• PROBLEM TO WORK ON
Arrange as a numbered list the rows between the line holding "Given: Open more languages via three-dot icon" and the line holding "Looking at the", inclusive, leaving out blank lines and pictures.

* begin GIVEN ENTRIES *

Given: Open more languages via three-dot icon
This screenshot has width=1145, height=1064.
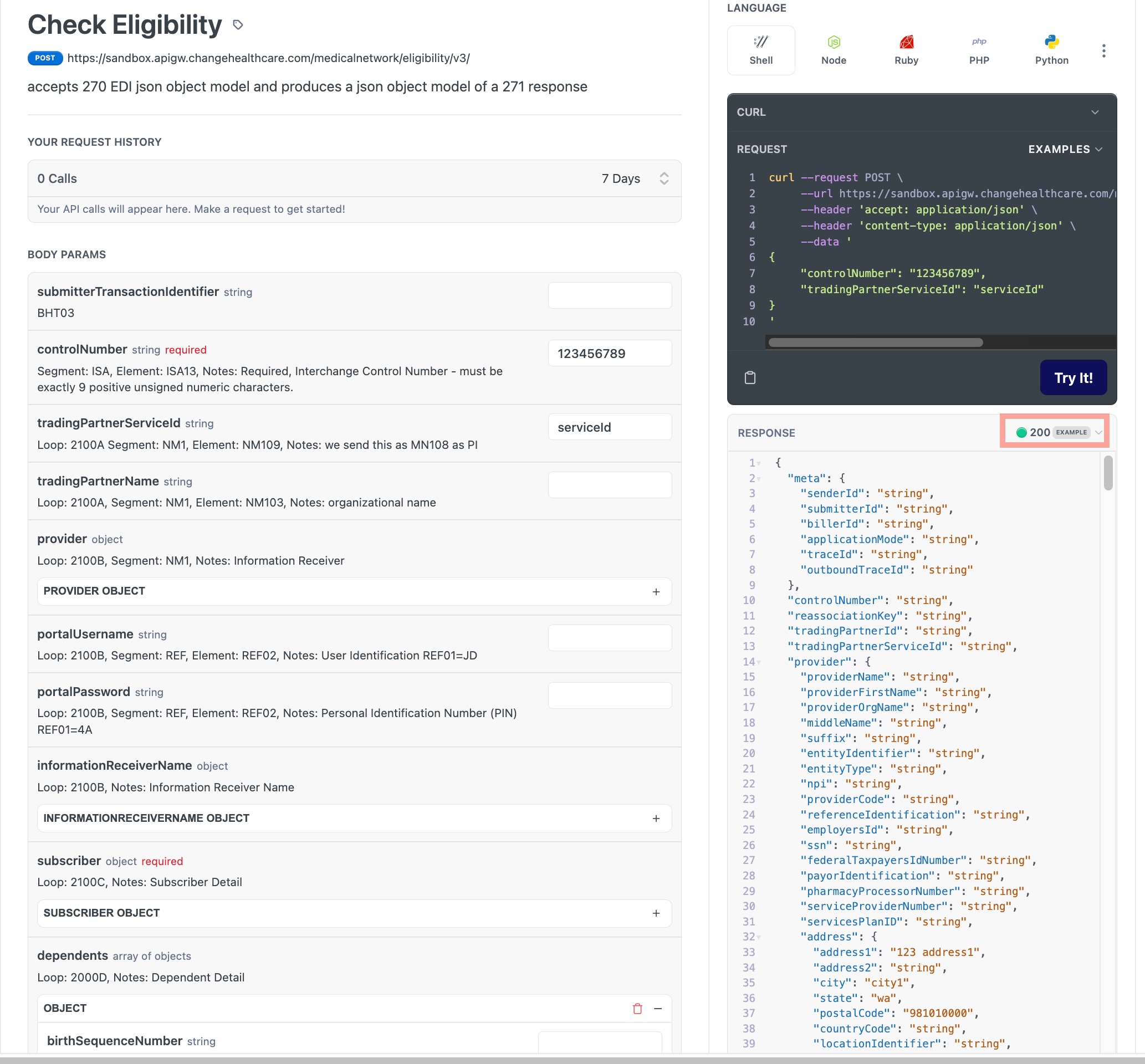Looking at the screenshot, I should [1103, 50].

* end GIVEN ENTRIES *
* begin GIVEN ENTRIES *

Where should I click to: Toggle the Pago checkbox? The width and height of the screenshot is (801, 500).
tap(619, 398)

* end GIVEN ENTRIES *
* begin GIVEN ENTRIES *

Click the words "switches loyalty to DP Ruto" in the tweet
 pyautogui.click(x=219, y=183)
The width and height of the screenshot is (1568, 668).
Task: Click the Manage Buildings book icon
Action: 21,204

* end GIVEN ENTRIES *

• COMPLETED EXERCISE
1. Given: Open more languages via three-dot icon
2. This screenshot has width=1145, height=1064.
3. Looking at the screenshot, I should [1103, 50].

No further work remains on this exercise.